共用Cookie的文章網上很多，基本的做法就是設定Cookie的domain屬性。cookie的domain指定了此cookie所關聯的域。domain預設為String.Empty，表示關聯的域是當前Request對應的域。如果domain設定一個子網域名稱，如cookie.Domain="brookes.com"，則表示此cookie關聯brookes.com下所有的下級域。因此，可以被www.brookes.com/web2.brookes.com......等共用。

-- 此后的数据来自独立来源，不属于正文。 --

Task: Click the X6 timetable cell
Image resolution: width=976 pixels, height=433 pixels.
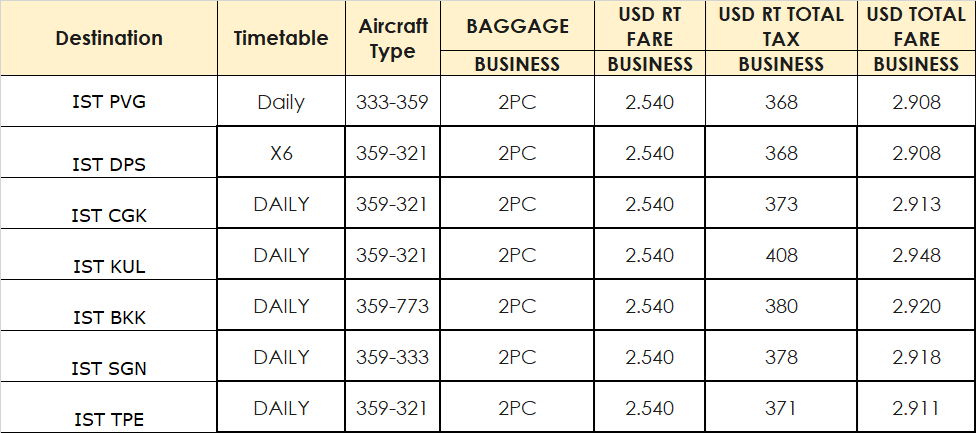Action: pos(281,152)

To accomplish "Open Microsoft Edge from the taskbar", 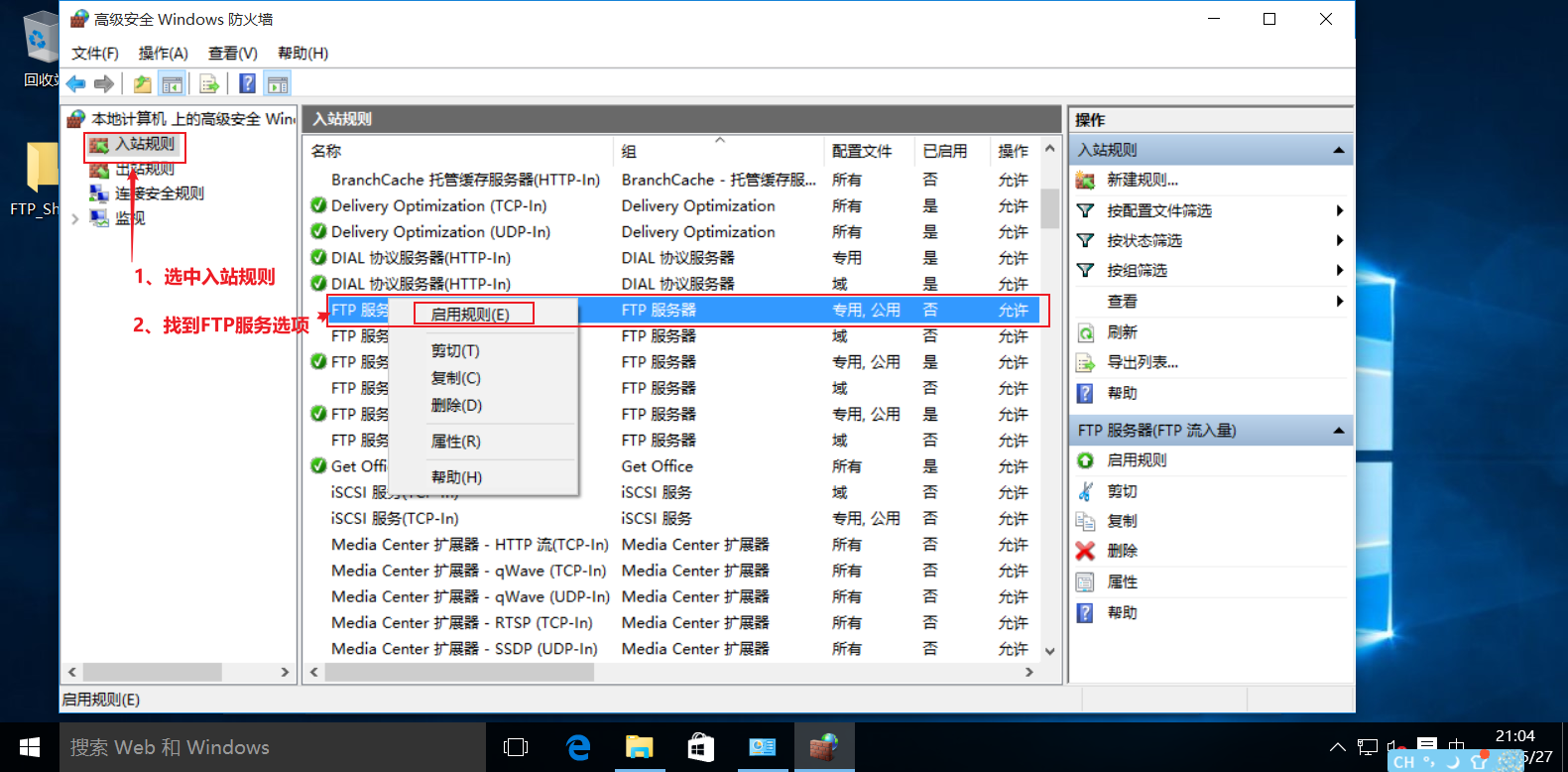I will pyautogui.click(x=578, y=747).
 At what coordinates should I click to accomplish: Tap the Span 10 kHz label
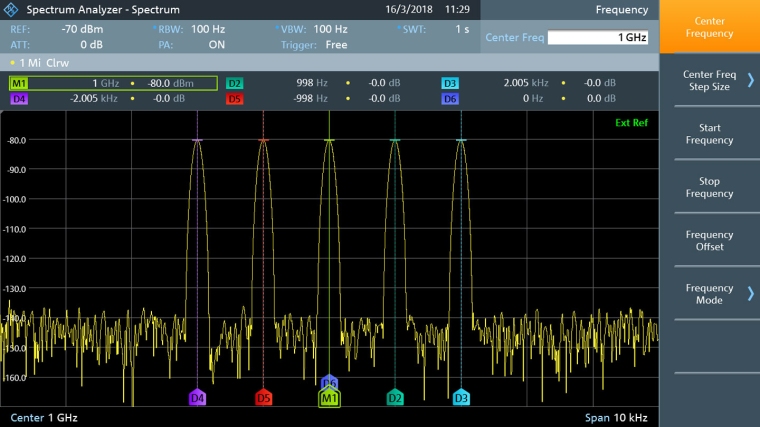(x=617, y=417)
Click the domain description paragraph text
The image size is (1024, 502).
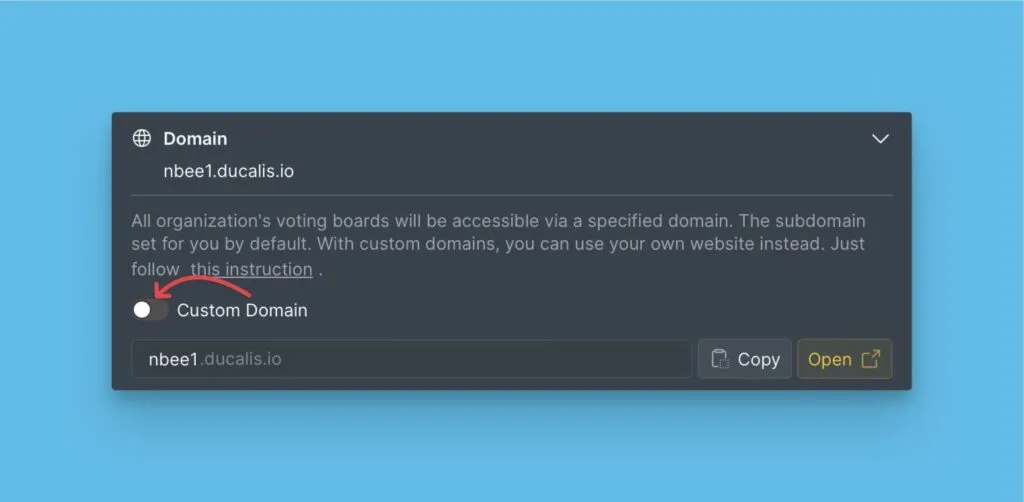(498, 232)
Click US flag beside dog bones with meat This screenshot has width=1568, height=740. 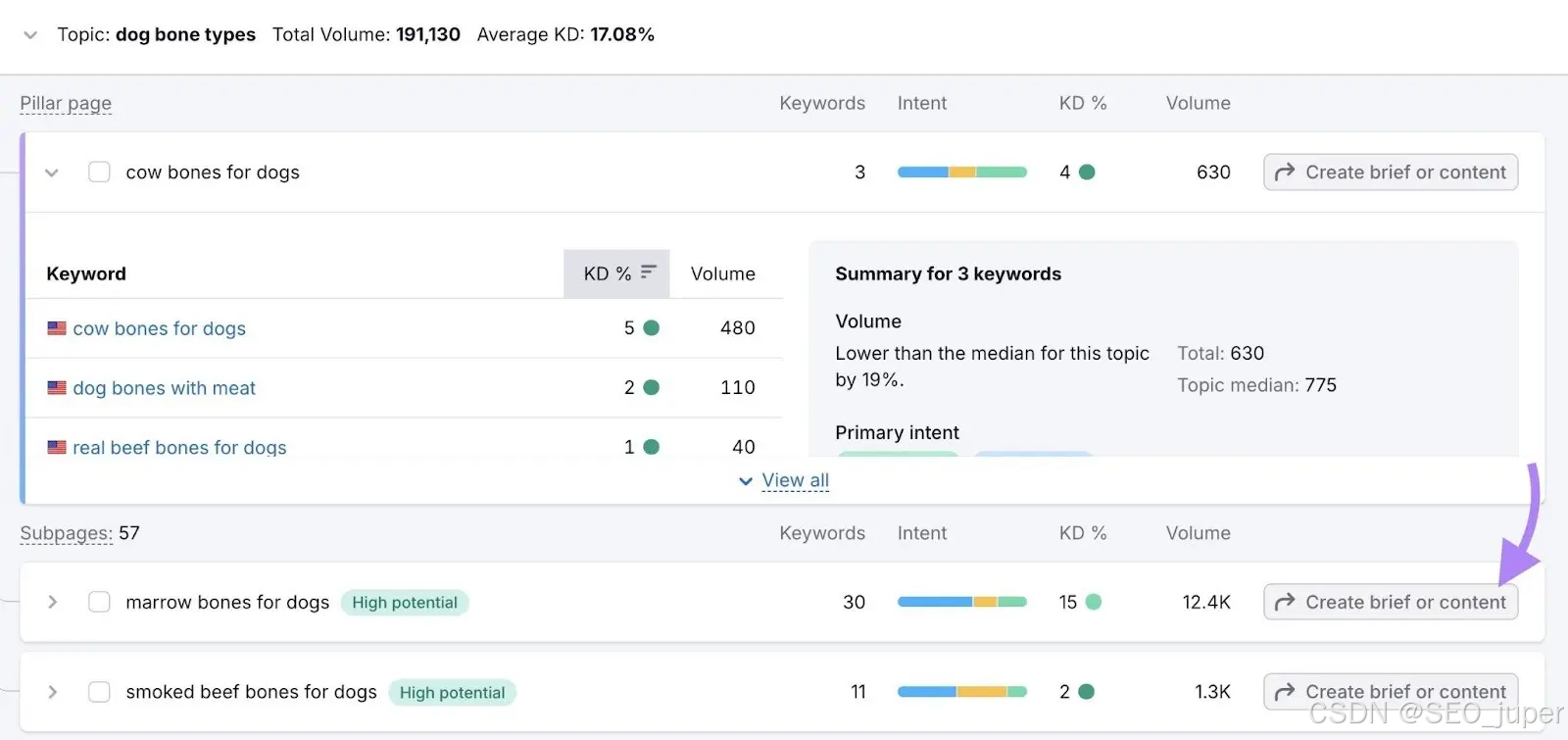[57, 388]
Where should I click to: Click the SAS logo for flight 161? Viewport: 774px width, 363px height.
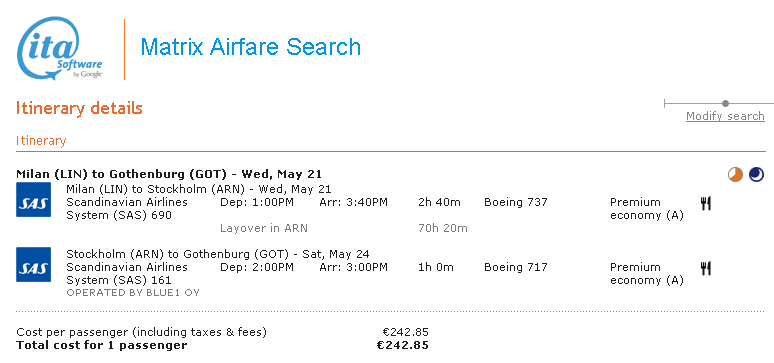click(34, 264)
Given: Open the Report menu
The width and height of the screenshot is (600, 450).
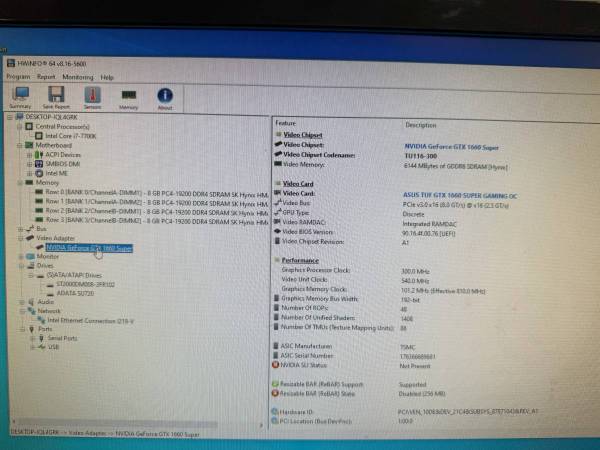Looking at the screenshot, I should pos(46,76).
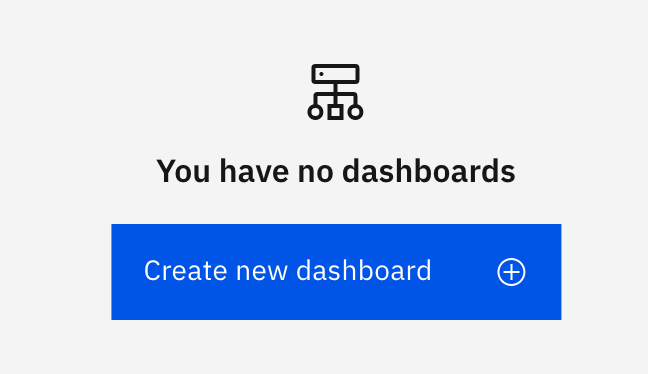Tap the add icon inside blue button
This screenshot has height=374, width=648.
coord(511,272)
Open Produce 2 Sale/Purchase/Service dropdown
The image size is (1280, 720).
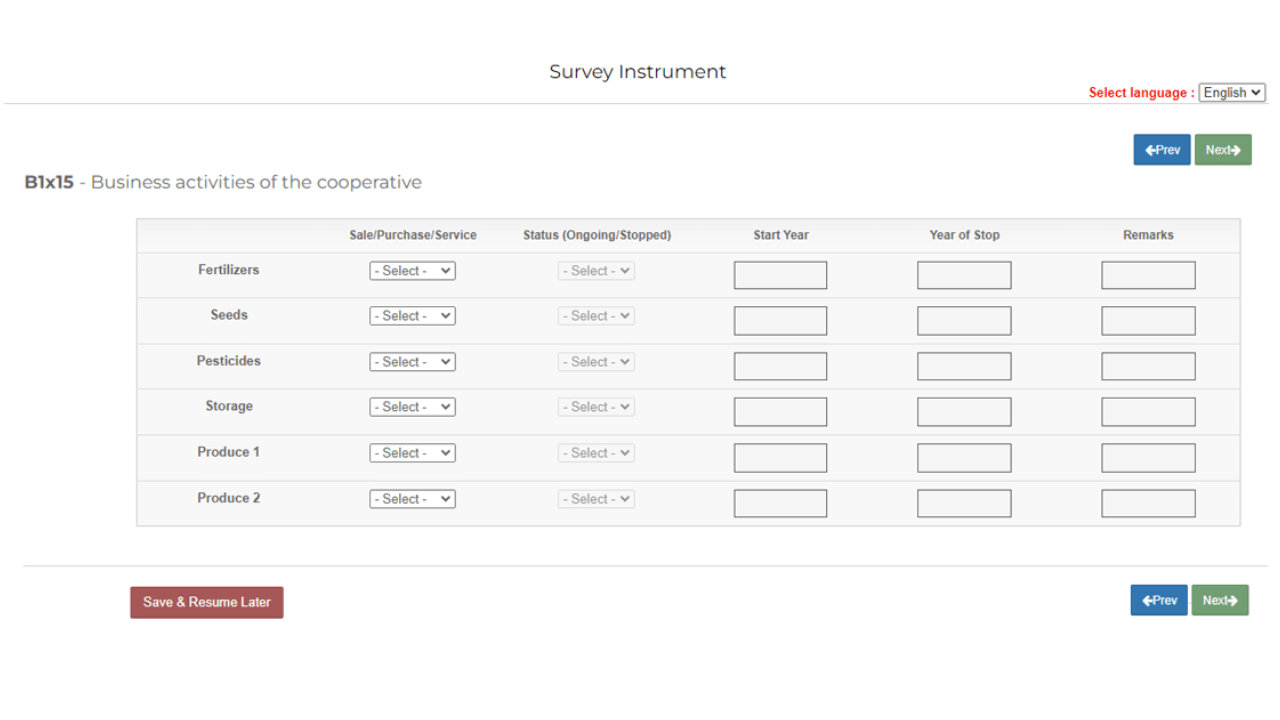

至此，實現跨子網域名稱的Form驗證資訊共用的方法就很簡單：

 if (Membership.ValidateUser(userName, password))
          ...{
                FormsAuthentication.SetAuthCookie(userName.Text, false);
                HttpCookie cookie = Response.Cookies[FormsAuthentication.FormsCookieName];
                cookie.Domain = ".brookes.com";
                Response.Cookies.Add(cookie);
                FormsAuthentication.RedirectFromLoginPage(userName,false);
            }

這個代碼說明的是實現的原理。這裡，實現的自己寫Form驗證的過程。如果使用的是Login控制項，由framework自己完成驗證，怎麼設定這個cookie的domain呢？

可以有三種方式：

1. 在Login.OnLoggedIn事件中處理。這個事件在使用者通過身分識別驗證後觸發，驗證cookie已經存在，可以修改其domain屬性，代碼參考上面；
2. 將驗證使用者、設定AuthCookie的過程寫成一個HttpMoudle。這個方法稍負責，可google代碼
3.有一個最最最簡單的方法，在.net 2.0 中，Authticainon的forms元素新添了一個屬性：domain。這個屬性對應的就是form的AuthCookie的domain屬性。因此，只需要在每個子域的web.config中作如下設定：

<authentication mode="Forms">
   <forms loginUrl="login.aspx" name=".ASPXAUTH" path="/" protection="All" domain="brookes.com"></forms>
 </authentication>

OK，現在你不需要作任何其他設定了，你的brookes.com下所有的子域都可以共用form驗證身份資訊了！

還要說明幾點：
1. 這個domain屬性會覆蓋在httpCookie配置節的domain屬性設定，但是只會影響到AuthCookie，其他cookie不受影響；
2. 看了上面這一條，當然會想到我可以設定httpCookies配置節，如：
   <httpCookies domain="brookes.com"/>
  效果是一樣的。不同指出在於，httpCookies指定了網站內所有cookie的domain屬性，這將導致網站內所有的cookie都可以在子域間共用！至於這種共用是需要還是該避免，根據需要具體判斷。
3. 這個domain屬性，我看到在有的文檔裡強調在前面加一個點，如domain=".brookes.com"，而MS的文檔裡都沒有這個點。根據我的測試結果，兩個寫法沒有區別，效果一樣。